- Opening Delimiter -

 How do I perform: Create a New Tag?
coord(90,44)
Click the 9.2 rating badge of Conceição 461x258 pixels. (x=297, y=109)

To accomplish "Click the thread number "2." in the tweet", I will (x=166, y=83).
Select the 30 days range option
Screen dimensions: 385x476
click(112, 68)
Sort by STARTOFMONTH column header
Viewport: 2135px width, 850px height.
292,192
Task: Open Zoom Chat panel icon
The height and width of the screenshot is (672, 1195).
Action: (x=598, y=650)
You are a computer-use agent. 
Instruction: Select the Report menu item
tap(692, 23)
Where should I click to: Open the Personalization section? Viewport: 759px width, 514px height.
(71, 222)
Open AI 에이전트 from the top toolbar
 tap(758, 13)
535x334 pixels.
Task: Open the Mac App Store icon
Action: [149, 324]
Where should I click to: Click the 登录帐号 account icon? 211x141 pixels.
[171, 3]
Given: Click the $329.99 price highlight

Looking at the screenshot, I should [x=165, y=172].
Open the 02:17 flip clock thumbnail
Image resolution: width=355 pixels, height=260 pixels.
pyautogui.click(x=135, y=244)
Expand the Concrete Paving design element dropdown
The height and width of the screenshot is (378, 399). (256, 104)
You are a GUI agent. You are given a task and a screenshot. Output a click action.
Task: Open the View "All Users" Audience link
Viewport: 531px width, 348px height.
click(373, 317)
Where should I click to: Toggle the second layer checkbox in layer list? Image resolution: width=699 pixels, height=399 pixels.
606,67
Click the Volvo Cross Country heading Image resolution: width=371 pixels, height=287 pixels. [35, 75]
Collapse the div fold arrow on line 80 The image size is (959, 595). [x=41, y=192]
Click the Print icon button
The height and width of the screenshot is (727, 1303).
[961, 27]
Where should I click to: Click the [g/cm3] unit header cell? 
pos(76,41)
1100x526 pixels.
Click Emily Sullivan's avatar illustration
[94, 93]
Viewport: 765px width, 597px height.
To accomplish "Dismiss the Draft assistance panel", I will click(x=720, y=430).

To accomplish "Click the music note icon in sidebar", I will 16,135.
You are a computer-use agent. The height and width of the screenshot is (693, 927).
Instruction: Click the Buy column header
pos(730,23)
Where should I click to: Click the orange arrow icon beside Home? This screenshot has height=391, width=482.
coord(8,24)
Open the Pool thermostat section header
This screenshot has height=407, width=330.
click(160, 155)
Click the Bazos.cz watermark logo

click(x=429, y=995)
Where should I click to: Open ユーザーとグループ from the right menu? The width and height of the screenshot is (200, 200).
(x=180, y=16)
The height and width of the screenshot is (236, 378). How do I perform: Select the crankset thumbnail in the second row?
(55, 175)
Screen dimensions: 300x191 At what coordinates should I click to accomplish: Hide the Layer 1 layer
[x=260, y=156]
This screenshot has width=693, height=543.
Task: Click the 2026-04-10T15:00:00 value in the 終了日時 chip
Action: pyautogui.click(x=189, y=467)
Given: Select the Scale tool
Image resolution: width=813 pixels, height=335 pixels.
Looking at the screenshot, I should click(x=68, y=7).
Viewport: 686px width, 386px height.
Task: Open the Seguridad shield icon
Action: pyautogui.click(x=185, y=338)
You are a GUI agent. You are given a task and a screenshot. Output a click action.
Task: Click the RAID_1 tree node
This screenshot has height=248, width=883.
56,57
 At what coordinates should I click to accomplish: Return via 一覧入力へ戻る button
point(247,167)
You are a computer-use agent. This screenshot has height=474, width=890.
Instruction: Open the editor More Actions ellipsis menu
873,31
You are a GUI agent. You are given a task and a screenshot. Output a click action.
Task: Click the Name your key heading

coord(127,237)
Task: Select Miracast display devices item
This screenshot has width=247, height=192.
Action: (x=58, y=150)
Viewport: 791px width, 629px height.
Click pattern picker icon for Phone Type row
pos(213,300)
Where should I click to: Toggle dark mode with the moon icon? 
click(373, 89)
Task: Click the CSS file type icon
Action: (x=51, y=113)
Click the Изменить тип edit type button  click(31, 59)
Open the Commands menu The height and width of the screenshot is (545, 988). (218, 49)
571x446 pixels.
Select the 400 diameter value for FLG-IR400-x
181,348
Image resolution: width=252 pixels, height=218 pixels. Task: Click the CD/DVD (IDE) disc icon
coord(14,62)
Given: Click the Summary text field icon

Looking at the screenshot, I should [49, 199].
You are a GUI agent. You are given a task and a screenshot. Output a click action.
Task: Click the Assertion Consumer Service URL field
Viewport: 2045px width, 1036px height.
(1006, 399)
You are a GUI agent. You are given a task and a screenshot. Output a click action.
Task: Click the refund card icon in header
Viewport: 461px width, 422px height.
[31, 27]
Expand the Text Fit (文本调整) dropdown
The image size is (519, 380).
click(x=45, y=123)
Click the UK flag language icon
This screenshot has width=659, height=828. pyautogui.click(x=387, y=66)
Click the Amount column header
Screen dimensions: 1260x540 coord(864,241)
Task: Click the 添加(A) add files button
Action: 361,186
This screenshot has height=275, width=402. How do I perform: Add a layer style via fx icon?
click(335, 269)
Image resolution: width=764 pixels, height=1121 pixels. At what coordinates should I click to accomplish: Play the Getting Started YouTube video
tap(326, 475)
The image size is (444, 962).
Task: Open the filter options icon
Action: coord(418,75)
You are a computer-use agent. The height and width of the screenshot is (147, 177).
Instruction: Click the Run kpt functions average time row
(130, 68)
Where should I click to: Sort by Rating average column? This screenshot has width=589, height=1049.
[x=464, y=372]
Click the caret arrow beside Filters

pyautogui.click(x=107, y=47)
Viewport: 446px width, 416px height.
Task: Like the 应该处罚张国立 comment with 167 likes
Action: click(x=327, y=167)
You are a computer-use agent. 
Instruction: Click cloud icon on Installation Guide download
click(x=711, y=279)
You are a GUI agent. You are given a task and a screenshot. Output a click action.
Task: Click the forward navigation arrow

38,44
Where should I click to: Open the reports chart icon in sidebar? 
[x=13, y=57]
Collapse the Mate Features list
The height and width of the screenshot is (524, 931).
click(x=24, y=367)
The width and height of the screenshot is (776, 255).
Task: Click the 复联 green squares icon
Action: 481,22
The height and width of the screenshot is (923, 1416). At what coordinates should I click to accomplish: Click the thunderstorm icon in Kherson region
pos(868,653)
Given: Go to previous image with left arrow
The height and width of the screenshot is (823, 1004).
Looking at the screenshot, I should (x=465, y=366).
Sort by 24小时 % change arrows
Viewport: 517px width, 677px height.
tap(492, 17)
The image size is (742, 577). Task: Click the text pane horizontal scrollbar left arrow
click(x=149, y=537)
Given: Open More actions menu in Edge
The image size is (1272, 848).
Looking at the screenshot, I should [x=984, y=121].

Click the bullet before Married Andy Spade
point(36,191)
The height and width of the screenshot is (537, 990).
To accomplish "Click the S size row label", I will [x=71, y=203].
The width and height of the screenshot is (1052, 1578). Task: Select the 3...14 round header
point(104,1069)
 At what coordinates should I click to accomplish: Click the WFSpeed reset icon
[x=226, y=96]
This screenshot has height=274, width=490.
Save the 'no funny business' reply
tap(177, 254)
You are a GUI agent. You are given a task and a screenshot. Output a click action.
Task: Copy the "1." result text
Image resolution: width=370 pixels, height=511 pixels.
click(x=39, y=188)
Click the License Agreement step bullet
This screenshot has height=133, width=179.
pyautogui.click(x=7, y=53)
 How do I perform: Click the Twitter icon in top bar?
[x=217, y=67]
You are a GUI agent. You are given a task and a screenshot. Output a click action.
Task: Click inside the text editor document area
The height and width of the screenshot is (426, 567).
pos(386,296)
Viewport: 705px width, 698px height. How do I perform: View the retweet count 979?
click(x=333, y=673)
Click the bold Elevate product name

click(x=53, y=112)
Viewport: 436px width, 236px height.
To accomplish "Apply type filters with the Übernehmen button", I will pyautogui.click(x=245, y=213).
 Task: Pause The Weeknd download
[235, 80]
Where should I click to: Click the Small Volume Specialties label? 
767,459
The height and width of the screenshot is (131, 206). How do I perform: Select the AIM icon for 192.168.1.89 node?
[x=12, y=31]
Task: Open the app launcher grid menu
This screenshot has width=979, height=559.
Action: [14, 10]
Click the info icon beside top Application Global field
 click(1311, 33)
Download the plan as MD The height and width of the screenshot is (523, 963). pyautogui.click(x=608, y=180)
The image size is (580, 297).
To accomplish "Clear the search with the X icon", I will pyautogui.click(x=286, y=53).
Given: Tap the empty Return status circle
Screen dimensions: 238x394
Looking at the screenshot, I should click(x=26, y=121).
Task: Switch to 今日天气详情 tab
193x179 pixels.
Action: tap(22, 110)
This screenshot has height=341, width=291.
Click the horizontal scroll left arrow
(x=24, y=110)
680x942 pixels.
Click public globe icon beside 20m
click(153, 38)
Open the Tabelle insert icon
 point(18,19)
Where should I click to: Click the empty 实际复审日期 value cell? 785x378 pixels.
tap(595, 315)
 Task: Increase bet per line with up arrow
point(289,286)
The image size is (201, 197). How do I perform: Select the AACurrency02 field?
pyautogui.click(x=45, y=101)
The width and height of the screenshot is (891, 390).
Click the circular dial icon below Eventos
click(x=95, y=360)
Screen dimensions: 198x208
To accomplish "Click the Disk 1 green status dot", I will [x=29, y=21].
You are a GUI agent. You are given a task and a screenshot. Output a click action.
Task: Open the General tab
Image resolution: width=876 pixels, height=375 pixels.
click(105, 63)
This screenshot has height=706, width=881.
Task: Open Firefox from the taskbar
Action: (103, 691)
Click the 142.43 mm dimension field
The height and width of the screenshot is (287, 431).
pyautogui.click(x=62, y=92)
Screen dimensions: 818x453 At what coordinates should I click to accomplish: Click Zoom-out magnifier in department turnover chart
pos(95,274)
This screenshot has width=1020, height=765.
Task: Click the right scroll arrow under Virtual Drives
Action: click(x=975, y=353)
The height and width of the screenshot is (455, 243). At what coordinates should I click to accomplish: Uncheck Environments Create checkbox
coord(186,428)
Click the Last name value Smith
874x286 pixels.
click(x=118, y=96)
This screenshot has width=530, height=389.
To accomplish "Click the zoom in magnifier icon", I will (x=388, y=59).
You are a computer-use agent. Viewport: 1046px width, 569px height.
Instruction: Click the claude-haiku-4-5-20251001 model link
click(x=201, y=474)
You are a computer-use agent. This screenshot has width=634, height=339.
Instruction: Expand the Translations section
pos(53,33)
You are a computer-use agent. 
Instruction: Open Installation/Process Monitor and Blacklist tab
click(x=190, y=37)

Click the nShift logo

- Closing Delimiter -

* **Try it**
Where does the word "will" appear in the records? Copy every line that holds it.

* **Solution to this task**
To accomplish "Click the thread number "2." in the tweet", I will (x=166, y=83).
To accomplish "Dismiss the Draft assistance panel", I will click(x=720, y=430).
To accomplish "Click the music note icon in sidebar", I will 16,135.
To accomplish "Click the S size row label", I will [x=71, y=203].
To accomplish "Apply type filters with the Übernehmen button", I will pyautogui.click(x=245, y=213).
To accomplish "Clear the search with the X icon", I will pyautogui.click(x=286, y=53).
To accomplish "Click the Disk 1 green status dot", I will [x=29, y=21].
To accomplish "Click the zoom in magnifier icon", I will (x=388, y=59).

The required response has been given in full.